Thanks for your thoughs as always.
If I'm a paid basher, where do I collect my check? If you want to say unpaid basher, one could argue. Not accepting everything EXEL management puts out in an investor presentation or conservative interpretation of early clinical data may make me a basher in some eyes, but I don't see it that way and I'm certainly not getting paid. If you want to argue about how different scenarios play out for XL, I'm happy to speculate, if you want to name call and avoid any facts, you're not helping discussion on the board.
I think you misinterpreted what is in that post. I was responding to a post which I believe implied there would be unblinded phase 3 data presented in that time frame (I do not expect that trial to have results in that time frame, hence my question). The same post notes that the reason for my surprise is that I was only expecting earlier phase data in November at EORTC. (It is fairly typical for phase 3 results to be telegraphed and a big deal). The post is hardly is a statement that I didn't know there will be data updates in November, the issue is what data updates will contain. The other reference you make is actually to another poster who is not me. I'm not seeing where I posted something being surprised at ANY XL data in November as I have always fully expected data updates, particularly from the randomized discontinuation study (and this is even more critical given that BMS pulled out of XL184).
You are free to draw whatever conclusions you want about me and motivations (as I am about you), it's a free world, though frankly, I really don't think any posters on this board can really influence the stock price.
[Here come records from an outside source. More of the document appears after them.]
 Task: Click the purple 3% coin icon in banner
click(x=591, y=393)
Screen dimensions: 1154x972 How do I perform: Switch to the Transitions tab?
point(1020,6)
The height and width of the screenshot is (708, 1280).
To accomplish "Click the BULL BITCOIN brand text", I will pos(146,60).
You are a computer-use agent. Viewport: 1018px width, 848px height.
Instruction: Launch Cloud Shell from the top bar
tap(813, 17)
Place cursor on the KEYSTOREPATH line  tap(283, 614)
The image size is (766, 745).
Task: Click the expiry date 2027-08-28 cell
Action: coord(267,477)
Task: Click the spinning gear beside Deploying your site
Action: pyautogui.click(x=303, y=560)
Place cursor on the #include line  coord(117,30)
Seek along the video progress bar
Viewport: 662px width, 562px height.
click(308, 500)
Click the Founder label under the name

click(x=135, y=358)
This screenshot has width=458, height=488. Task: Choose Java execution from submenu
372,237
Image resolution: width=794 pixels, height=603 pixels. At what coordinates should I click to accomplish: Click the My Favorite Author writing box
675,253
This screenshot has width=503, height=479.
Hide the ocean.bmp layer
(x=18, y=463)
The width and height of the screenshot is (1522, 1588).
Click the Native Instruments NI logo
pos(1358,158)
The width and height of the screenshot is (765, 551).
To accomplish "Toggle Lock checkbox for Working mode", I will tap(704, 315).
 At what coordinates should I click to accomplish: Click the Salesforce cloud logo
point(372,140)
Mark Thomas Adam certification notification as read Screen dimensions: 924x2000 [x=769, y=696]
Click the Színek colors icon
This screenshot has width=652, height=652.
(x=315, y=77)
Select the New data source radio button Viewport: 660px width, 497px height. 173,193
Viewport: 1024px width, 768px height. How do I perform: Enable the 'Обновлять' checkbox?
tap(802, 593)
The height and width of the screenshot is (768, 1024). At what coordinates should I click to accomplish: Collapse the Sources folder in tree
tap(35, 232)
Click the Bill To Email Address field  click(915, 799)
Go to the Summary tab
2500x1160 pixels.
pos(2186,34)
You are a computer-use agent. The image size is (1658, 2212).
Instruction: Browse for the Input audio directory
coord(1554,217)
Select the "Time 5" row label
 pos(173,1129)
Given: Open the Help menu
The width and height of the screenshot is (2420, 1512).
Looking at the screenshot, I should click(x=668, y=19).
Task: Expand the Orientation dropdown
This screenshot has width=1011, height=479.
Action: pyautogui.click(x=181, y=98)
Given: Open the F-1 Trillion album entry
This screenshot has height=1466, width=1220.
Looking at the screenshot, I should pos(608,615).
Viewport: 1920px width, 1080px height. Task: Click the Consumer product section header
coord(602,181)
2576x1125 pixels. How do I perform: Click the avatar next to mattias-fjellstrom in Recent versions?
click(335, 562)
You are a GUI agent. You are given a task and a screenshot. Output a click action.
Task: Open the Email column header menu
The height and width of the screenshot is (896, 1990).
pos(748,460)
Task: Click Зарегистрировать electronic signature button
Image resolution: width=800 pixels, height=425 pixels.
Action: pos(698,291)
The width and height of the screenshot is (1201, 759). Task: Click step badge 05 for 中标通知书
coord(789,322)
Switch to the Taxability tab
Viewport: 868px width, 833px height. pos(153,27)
Oncodoc, please refer to the Sept. 3rd thread entitled, "as much as I want a positive announcement."
I stand by my comments about you. I think you are shorting the stock and come off as a "know it all" to try to further your agenda. That's fine, by the way. I don't mind people playing the "don't pass line." At the craps table though at least I can see them right there. You're more of a snake in the grass.
<<Ernie, any thoughts?>>
Of course I do. First, I agree that from EXEL's perspective, it's not good news, but I will point out that it isn't 'new' news. We've known about the Vandetanib results and NDA filings were inevitable.
The Vandetanib trial and the XL 184 trials are very similar---300+ patients and PFS primary and OS secondary endpoints. With or without an SPA, V is a lock for approval. The knock on PFS as an approvable endpoint is that PFS can act like a statistical vernier. In a large trial, small differences in PFS can result in statsig results, thereby acheiving a primary endpoint. In this particular situation, that's not going to be an issue. Even with a relatively small sample size, V showed highly significant results and importantly, a very clinically significant advantage as compared to placebo.
A V approval before EXEL even gets to announce topline results does diminish the psychological boost that will come from a successful result in MTC. The most likely outcome I see is a split market, with V enjoying the advantage of being first. It is possible that there could be a differentiating factor that favors one drug over the other. A perceived advantage in efficacy or safety profile could give an advantage to one drug over the other. It will be a long time until there is any OS data from either drug, but in MTC the PFS data is so compelling, that it will be correctly assumed that PFS is a reliable proxy for OS.
Another outcome of a V approval is that it means that 184 will not get a priority review and that as a "me too" drug, it probably will not even get an ODAC visit.
All of this said, it's just not that big a deal compared to other developments with 184. If, as expected, 184 has filable MTC results, EXEL will still get a psychological boost. MTC at best was a niche indication that had more symbolic significance than substance.